Consigne 1: Reproduisez le passage du texte sur la crise du logement en commençant par "La crise du logement étant" et en allant jusqu'à "d’immigration trop élevés.".
Consigne 2:
Répondez aux questions suivantes d'après le texte sur la crise du logement.
(a) À quelle saison parle-t-on chaque année de la crise du logement ?
(b) Quel poste Jean-François Perreault occupe-t-il à la Banque Scotia ?
(c) Devant quel comité Jean-François Perreault s'est-il exprimé ?
Consigne 3: Écrivez la suite du texte sur la crise du logement, s'il vous plaît, à partir de la dernière phrase donnée.

Extrait du document:
┄┄┄┄┄┄┄┄┄┄┄┄┄┄┄┄┄┄┄┄
Le privilège progressiste et l’immigration

Les années se suivent et se ressemblent : tous les hivers on parle de la crise du logement qui pointe son nez. On met en cause la hausse des prix des matériaux, la lenteur de la construction des logements sociaux ou encore les propriétaires qui augmentent indûment le prix de leurs loyers.

La crise du logement étant un enjeu hautement complexe, il ne fait aucun doute que tous ces facteurs enveniment cette crise. On se doit toutefois de remarquer qu’un facteur en particulier est toujours, ou presque, gardé sous silence. C’est celui de nos seuils d’immigration trop élevés.

Jean-François Perreault, le vice-président et économiste en chef de la Banque Scotia, l’expliquait récemment devant le Comité des finances à Ottawa : « Depuis 2015, nous avons vu une augmentation énorme de l’immigration qui a amplifié la pression sur le marché immobilier. »
┄┄┄┄┄┄┄┄┄┄┄┄┄┄┄┄┄┄┄┄
Données fournies:
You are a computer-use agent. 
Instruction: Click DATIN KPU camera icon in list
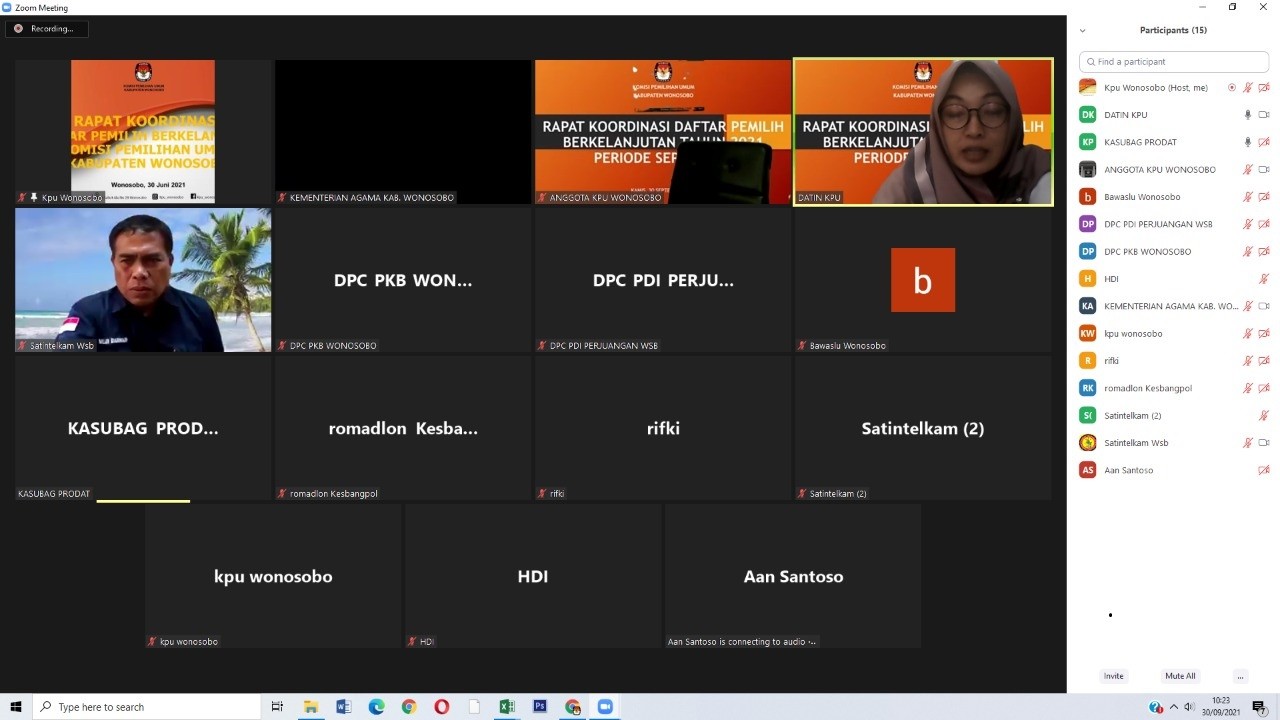coord(1264,115)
┄┄┄┄┄┄┄┄┄┄┄┄┄┄┄┄┄┄┄┄
Corrigé 1:
La crise du logement étant un enjeu hautement complexe, il ne fait aucun doute que tous ces facteurs enveniment cette crise. On se doit toutefois de remarquer qu’un facteur en particulier est toujours, ou presque, gardé sous silence. C’est celui de nos seuils d’immigration trop élevés.

Corrigé 2:
(a) En hiver.
(b) Il est vice-président et économiste en chef.
(c) Devant le Comité des finances à Ottawa.

Corrigé 3:
Ce sont même les immigrants eux-mêmes qui font les frais de cette pression, car en arrivant ici, leur premier réflexe est évidemment de se chercher un logement, mais bien souvent avec peu de succès.

Nous sommes donc dans une situation paradoxale où les propositions de hausse de l’immigration, c’est-à-dire des politiques qu’on qualifie habituellement de « pro-immigration », nuisent en réalité à la qualité de vie des immigrants.

Les gouvernements du Québec et du Canada semblent faire peu de cas de cette réalité, alors que Québec hausse son seuil à 70 000 immigrants en 2022 et que le Canada de Justin Trudeau garde le cap sur son objectif de 400 000 immigrants par année.

Ces seuils d’immigration ont été annoncés sans réelle résistance par d’autres politiciens ou par les journalistes. À l’inverse, une baisse déclenche invariablement une cacophonie médiatique où tous partagent leur réflexion sur la question. Souvenons-nous du tollé, il y a quelques années, alors que François Legault avait modestement proposé de baisser les seuils durant deux ans pour ensuite les remonter.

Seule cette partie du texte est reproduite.